Ollama with Llama 3.2 on Google VM with GPU

You have allow SSH port for in browser ssh connection

You have set VM with GPU support with Ubuntu 22.04 LTS (minimal) installed

In this experiment, we will connect using an SSH tunnel.

Make sure you have set up the Google Cloud CLI or SDK on your computer.

Update System Packages:

sudo apt update
sudo apt upgrade -y

Install `pciutils` (for `lspci`) and `lshw` to help identify your GPU

sudo apt update
sudo apt install -y pciutils lshw

Run GPU Detection

lspci | grep -i vga

sudo lshw -C display

Now you should get output that shows your GPU.

*-display UNCLAIMED description: 3D controller product: TU104GL [Tesla T4] vendor: NVIDIA Corporation

For example:

*-display UNCLAIMED description: 3D controller product: TU104GL [Tesla T4] vendor: NVIDIA Corporation

This clearly shows you have an NVIDIA Tesla T4 GPU attached to your Google Cloud VM. The UNCLAIMED status means that the operating system has detected the hardware, but the appropriate drivers are not yet loaded or installed. Now we can proceed with installing the related drivers.

Install Build Essentials and Kernel Headers

sudo apt update
sudo apt install -y build-essential linux-headers-$(uname -r)

Install NVIDIA Drivers

curl -O https://raw.githubusercontent.com/GoogleCloudPlatform/compute-gpu-installation/main/linux/install_gpu_driver.py
sudo python3 install_gpu_driver.py

This process can take some time (5-15 minutes) as it downloads drivers, CUDA, and installs them. Let it run without interruption.

Reboot your VM

sudo reboot

You will be disconnected from your SSH session. Wait for a couple of minutes for the VM to fully restart before trying to reconnect.
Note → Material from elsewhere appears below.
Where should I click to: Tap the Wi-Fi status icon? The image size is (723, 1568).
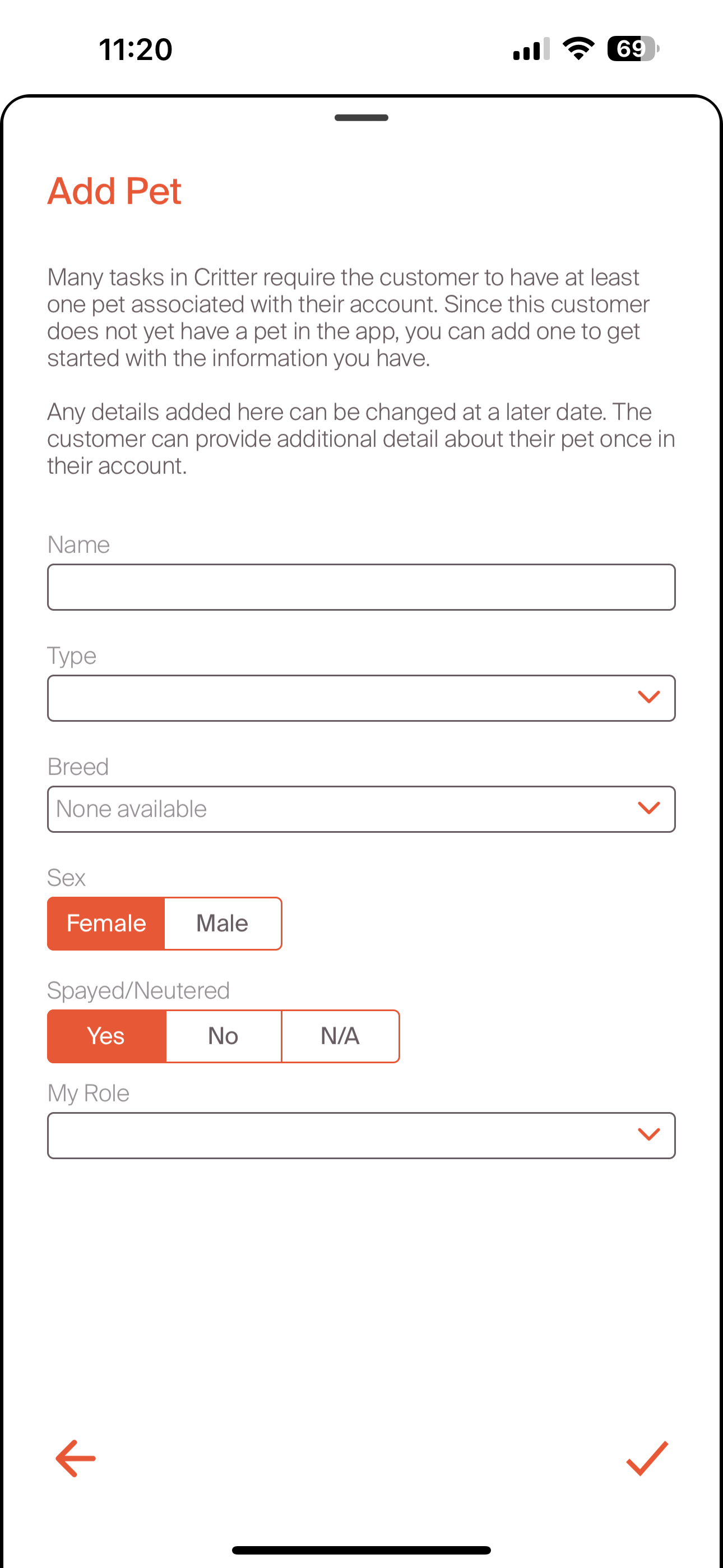(578, 49)
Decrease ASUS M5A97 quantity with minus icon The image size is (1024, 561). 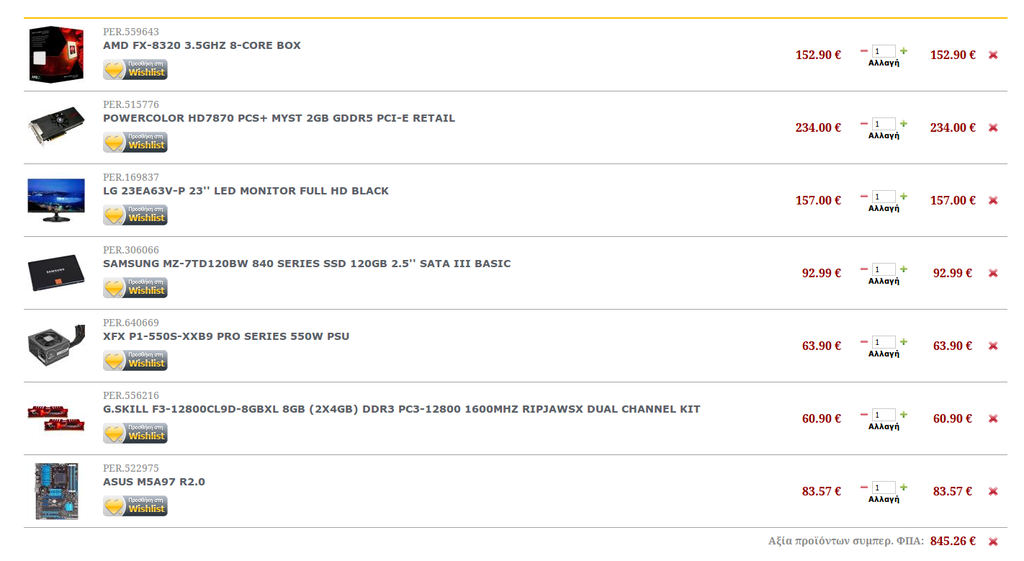tap(864, 487)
Verify Driver Installation

nvidia-smi

If the drivers are correctly installed, you should see a table displaying information about your GPU.

Install Ollama

curl -fsSL https://ollama.com/install.sh | sh

You should hopefully see a message indicating that a GPU was detected.

Pull Llama 3.2

ollama pull llama3.2

Install and use `nomic-embed-text:v1.5` with Ollama:

Nomic Embed Text is an embedding model, meaning its purpose is to convert text into numerical vectors (embeddings) that capture its semantic meaning, rather than generating human-readable text like Llama 3.2 does. These embeddings are crucial for tasks like:

Semantic Search: Finding documents similar in meaning, not just keywords.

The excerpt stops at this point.